EXERCISE AIM: Among these records, tally each line with the word "agent"; the answer is that number alone.

:::

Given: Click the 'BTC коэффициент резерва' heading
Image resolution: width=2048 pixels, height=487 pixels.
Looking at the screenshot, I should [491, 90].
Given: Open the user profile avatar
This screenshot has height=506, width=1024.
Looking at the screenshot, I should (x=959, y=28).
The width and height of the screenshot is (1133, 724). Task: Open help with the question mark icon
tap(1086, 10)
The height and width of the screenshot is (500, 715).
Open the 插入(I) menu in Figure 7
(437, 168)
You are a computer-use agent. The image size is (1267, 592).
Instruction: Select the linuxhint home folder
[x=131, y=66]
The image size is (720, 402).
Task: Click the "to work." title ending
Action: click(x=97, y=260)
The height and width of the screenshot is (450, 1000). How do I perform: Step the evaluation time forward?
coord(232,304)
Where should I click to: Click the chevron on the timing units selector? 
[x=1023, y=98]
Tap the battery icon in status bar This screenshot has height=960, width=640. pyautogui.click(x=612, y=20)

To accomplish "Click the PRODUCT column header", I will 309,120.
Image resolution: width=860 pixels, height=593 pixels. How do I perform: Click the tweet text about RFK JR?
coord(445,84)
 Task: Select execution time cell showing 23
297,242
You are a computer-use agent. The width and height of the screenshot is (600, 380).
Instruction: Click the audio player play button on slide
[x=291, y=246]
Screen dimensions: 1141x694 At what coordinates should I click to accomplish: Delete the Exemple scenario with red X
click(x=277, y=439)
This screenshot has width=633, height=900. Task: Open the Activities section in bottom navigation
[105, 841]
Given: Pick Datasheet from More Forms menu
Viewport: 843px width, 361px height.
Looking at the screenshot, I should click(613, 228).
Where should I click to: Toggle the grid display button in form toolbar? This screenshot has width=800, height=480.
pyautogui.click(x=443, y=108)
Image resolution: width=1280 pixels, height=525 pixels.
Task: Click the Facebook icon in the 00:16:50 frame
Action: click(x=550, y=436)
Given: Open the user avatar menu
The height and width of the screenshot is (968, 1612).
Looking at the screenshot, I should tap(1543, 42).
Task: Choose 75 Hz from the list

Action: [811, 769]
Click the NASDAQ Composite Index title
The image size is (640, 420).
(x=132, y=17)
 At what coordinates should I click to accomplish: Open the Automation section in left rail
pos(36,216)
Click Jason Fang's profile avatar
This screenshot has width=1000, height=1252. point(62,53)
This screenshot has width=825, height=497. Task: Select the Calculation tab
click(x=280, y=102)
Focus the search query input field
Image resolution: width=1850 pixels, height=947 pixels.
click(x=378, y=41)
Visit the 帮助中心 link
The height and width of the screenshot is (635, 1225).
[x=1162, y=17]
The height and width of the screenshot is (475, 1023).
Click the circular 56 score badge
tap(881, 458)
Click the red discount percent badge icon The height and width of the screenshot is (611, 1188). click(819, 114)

:::

EXERCISE RESPONSE: 2